Danach ist ein Urteil ohne Unterschrift des Richters unwirksam. 

 

 

Es kommt dabei aber nur darauf an, ob das in der Gerichtsakte befindliche Urteil unterzeichnet ist. 

 

 

Damit dürfte das Urteil meines nicht gesetzlichen Richters auf Probe Dautel in meinem Strafverfahren nichtig sein:

 

Das Urteil ist jedenfalls nicht unterzeichnet, wie es § 275 Abs. 2 StPO vorschreibt, sondern nur beglaubigt. . 

 

§ 275 StPO Absetzungsfrist und Form des Urteils

(2) Das Urteil ist von den Richtern, die bei der Entscheidung mitgewirkt haben, zu unterschreiben.

 

Dass Urteile oder Beschlüsse von den Richtern nicht mehr unterzeichnet ausgereicht werden, ist die Regel.
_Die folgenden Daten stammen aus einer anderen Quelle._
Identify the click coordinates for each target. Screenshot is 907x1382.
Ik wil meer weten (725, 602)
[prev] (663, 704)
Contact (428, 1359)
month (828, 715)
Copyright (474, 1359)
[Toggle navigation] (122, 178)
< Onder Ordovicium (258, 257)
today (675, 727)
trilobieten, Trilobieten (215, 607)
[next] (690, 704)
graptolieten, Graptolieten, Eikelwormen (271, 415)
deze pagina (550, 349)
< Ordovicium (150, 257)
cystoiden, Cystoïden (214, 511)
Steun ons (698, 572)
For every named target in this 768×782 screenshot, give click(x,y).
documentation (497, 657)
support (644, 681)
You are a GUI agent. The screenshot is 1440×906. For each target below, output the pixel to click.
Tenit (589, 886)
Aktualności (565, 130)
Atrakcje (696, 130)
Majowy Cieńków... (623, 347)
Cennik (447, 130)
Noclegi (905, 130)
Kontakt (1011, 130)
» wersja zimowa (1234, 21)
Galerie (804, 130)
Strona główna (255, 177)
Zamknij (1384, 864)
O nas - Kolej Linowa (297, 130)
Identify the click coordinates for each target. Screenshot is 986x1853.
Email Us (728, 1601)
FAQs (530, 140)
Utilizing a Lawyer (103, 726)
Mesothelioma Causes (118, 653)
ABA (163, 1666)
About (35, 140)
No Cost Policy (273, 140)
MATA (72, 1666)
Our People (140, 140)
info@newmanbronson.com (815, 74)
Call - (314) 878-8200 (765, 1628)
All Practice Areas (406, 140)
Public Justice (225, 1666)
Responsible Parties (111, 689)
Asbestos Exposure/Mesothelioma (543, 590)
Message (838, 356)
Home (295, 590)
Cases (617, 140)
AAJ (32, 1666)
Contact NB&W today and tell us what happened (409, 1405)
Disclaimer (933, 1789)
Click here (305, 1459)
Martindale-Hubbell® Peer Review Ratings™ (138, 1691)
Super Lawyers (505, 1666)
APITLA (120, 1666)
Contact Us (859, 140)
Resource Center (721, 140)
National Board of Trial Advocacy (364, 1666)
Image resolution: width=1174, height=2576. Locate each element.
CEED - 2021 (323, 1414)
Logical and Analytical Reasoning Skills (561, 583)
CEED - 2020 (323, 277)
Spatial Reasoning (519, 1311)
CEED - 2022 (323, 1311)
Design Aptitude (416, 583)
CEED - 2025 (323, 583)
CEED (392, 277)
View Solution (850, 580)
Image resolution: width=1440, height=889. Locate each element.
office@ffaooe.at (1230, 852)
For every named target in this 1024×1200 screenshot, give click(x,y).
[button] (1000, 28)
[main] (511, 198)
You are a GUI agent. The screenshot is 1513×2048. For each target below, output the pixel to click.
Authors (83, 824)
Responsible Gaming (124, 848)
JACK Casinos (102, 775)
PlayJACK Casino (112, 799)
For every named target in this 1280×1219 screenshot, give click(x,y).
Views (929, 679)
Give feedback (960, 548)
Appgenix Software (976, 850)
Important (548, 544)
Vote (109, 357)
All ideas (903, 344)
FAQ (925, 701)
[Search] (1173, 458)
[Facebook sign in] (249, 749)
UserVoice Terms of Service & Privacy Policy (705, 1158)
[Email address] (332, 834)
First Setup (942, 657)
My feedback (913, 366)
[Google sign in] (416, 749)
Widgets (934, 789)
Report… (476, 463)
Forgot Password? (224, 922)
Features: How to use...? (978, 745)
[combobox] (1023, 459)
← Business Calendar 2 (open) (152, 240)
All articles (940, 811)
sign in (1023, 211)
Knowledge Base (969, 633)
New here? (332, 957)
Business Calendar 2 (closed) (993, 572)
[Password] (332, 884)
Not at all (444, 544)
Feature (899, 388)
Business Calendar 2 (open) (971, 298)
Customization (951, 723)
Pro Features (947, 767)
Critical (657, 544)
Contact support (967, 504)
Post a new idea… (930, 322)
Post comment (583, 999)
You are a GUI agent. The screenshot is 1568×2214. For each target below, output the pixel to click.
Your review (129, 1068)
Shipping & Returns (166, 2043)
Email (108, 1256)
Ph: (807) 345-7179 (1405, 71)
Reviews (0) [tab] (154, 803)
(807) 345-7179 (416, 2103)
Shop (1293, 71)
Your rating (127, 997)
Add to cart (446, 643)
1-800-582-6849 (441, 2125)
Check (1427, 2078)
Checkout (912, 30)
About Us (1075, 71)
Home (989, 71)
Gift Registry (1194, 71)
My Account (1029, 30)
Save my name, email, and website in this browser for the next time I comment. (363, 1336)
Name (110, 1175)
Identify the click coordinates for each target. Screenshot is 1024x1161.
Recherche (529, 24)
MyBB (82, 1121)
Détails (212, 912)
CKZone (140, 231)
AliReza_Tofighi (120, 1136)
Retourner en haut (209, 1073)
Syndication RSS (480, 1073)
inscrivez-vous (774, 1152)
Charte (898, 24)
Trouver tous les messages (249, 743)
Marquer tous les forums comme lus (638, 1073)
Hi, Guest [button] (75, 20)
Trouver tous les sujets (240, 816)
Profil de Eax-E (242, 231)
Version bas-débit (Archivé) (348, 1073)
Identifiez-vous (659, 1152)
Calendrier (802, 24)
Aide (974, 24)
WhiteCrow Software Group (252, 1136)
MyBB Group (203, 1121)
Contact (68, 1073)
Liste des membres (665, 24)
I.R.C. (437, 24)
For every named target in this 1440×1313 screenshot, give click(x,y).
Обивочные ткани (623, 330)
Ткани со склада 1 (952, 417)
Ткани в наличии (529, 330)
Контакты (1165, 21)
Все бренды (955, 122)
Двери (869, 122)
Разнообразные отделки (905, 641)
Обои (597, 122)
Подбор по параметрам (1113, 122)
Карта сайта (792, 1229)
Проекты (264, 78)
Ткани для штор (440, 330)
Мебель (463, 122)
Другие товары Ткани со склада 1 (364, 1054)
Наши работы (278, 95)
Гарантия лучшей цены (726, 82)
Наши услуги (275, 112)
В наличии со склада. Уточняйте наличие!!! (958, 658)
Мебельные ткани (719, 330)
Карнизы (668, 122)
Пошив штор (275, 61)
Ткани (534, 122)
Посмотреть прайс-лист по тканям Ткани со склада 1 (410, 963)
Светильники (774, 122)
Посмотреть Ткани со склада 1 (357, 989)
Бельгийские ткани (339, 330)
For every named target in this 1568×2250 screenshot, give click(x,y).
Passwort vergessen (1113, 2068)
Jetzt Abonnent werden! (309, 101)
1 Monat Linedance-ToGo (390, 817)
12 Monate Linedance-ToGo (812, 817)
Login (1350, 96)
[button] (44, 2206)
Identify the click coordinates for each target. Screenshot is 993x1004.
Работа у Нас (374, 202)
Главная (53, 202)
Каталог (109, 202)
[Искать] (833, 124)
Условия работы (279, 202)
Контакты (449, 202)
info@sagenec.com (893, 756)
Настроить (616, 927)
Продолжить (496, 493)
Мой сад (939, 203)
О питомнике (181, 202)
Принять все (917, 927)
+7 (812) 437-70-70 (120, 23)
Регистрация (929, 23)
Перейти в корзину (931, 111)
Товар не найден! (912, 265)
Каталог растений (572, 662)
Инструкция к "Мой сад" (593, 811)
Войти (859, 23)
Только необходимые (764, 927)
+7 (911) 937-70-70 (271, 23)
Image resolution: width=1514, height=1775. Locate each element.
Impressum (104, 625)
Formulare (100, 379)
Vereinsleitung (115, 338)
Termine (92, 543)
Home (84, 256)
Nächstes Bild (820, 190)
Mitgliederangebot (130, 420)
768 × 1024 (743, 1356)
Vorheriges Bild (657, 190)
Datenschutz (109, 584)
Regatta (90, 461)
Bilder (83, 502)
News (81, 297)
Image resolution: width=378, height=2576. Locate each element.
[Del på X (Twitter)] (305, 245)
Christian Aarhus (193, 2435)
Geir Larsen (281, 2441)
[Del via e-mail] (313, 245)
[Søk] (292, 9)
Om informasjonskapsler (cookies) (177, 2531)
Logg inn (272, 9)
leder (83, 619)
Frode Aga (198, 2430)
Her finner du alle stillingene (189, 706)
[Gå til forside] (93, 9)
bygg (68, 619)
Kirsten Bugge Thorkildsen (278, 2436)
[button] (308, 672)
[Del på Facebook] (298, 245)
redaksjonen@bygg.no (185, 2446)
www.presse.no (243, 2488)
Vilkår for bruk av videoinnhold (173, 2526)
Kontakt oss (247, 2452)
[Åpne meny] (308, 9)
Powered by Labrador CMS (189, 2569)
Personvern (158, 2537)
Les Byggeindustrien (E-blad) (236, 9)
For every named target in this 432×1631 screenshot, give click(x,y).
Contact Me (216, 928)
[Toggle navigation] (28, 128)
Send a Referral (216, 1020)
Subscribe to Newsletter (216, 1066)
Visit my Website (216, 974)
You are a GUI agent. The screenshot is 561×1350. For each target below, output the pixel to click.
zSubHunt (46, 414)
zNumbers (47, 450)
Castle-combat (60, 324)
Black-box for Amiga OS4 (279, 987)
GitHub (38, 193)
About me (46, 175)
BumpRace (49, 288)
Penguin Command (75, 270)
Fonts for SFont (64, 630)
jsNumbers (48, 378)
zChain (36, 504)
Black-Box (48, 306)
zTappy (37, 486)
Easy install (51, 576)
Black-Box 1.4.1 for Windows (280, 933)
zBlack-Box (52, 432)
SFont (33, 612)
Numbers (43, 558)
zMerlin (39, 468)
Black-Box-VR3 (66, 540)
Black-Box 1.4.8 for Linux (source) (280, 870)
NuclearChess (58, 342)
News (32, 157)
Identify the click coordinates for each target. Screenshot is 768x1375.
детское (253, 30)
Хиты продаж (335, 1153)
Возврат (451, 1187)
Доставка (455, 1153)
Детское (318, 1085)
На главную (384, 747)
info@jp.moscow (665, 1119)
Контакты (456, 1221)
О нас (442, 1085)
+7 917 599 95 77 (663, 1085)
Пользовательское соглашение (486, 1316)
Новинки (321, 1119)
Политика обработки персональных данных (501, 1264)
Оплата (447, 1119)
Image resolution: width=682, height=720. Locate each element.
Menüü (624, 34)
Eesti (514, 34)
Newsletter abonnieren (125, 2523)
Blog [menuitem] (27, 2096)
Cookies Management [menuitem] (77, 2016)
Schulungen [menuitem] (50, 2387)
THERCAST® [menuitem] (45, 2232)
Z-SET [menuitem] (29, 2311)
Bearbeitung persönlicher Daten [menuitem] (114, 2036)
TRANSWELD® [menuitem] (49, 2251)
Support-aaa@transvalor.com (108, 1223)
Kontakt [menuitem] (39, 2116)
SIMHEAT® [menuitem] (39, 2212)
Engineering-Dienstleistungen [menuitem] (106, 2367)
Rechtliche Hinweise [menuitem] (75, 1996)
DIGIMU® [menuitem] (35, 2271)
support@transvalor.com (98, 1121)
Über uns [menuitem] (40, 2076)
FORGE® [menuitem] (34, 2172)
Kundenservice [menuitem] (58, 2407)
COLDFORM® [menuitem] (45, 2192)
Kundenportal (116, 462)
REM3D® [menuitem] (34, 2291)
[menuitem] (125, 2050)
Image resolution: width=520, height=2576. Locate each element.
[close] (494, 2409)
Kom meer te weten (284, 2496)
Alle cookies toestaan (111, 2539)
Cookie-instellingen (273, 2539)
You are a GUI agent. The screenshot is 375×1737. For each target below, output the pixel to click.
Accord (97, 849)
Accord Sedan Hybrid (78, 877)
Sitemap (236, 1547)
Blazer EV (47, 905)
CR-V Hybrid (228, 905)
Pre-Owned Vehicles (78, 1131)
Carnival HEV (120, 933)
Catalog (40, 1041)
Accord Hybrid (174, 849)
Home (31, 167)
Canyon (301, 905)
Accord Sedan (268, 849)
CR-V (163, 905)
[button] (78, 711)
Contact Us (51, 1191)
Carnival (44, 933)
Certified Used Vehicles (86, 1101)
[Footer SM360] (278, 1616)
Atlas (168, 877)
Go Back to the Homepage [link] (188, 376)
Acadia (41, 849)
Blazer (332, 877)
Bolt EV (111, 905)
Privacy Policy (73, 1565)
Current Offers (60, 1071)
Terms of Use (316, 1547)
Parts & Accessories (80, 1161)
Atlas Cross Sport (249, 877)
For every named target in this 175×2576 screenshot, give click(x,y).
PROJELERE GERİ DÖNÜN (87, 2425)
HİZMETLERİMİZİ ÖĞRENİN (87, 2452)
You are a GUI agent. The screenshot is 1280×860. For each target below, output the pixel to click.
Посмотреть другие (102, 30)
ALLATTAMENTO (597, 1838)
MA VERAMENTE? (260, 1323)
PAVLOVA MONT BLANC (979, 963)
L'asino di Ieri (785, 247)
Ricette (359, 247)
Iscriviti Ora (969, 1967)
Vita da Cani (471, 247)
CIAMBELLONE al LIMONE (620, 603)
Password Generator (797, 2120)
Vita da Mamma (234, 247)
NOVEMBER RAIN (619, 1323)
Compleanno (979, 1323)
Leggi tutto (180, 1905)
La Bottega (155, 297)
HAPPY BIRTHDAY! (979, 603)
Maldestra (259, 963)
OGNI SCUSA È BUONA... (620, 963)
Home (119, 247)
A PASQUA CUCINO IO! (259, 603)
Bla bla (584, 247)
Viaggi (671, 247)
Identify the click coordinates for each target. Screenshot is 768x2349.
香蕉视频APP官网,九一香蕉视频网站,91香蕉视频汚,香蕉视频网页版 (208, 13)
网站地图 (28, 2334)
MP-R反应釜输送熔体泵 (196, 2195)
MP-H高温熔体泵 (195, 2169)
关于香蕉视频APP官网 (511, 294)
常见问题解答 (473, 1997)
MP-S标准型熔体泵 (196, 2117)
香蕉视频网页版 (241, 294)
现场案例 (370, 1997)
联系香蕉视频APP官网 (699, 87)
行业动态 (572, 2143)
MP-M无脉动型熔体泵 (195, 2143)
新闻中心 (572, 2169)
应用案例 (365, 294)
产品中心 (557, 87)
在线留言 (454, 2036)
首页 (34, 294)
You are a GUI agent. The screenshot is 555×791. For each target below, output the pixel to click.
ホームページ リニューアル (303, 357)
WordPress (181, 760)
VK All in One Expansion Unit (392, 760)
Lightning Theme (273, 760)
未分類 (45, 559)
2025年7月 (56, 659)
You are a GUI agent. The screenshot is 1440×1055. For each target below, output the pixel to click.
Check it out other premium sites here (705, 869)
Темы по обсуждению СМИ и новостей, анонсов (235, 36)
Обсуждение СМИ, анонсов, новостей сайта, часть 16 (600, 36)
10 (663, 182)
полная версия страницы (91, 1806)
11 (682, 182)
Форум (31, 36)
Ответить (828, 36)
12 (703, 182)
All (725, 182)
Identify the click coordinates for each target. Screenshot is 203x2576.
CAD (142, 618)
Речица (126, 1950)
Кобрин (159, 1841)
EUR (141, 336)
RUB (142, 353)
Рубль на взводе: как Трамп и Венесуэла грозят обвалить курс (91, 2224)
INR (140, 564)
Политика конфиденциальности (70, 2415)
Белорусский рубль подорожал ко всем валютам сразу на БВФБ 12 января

Deshalb ist durch Akteneinsicht zu prüfen, ob das in der Gerichtsakte befindliche Urteil unterzeichnet ist. 

 

Wie wichtig es ist, in einem Strafverfahren nicht nur Berufung, sondern grundsätzlich auch Revision einzulegen, wie auf Seite Berufung oder Revision angeraten ist. wird durch diese Entscheidung deutlich. Denn das Urteil wird regelmäßig nach Ablauf der Frist ausgefertigt, innerhalb derer die Revision einzulegen ist. Mängel wie die fehlende Unterschrift des Richters sind also innerhalb dieser Frist nicht erkennbar, weil das Urteil nicht vorliegt.